#### [What the task requires]
Repeat the records below line by line, exactly, finishing on the line that contains "557x342 pixels.".
== Segment start ==
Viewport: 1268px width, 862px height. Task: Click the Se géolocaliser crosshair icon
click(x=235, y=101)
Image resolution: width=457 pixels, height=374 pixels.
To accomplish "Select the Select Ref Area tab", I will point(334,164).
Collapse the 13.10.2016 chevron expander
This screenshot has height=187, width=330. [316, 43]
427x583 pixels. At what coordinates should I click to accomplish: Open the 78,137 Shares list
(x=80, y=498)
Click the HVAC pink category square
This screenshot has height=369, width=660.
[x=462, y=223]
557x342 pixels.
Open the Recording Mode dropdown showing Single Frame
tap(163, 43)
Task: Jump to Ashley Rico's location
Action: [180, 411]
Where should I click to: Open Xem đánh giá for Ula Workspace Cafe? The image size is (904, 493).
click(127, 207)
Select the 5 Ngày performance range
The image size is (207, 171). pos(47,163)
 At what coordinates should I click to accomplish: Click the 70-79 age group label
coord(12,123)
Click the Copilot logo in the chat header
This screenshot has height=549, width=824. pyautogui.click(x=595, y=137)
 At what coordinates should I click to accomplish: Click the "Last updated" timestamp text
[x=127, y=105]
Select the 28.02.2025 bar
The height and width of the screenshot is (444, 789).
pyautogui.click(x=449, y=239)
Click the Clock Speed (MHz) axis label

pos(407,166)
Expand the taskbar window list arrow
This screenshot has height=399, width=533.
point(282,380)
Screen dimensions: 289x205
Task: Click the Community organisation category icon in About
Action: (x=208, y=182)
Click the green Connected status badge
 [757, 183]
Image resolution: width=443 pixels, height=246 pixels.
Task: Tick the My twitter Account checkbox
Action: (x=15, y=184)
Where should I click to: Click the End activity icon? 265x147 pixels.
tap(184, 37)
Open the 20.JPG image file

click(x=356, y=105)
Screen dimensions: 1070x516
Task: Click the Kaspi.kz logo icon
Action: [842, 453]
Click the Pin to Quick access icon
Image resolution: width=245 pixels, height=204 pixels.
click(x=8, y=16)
== Segment end ==
#### [Answer to the problem]
Viewport: 1268px width, 862px height. Task: Click the Se géolocaliser crosshair icon
click(x=235, y=101)
Image resolution: width=457 pixels, height=374 pixels.
To accomplish "Select the Select Ref Area tab", I will point(334,164).
Collapse the 13.10.2016 chevron expander
This screenshot has height=187, width=330. [316, 43]
427x583 pixels. At what coordinates should I click to accomplish: Open the 78,137 Shares list
(x=80, y=498)
Click the HVAC pink category square
This screenshot has height=369, width=660.
[x=462, y=223]
557x342 pixels.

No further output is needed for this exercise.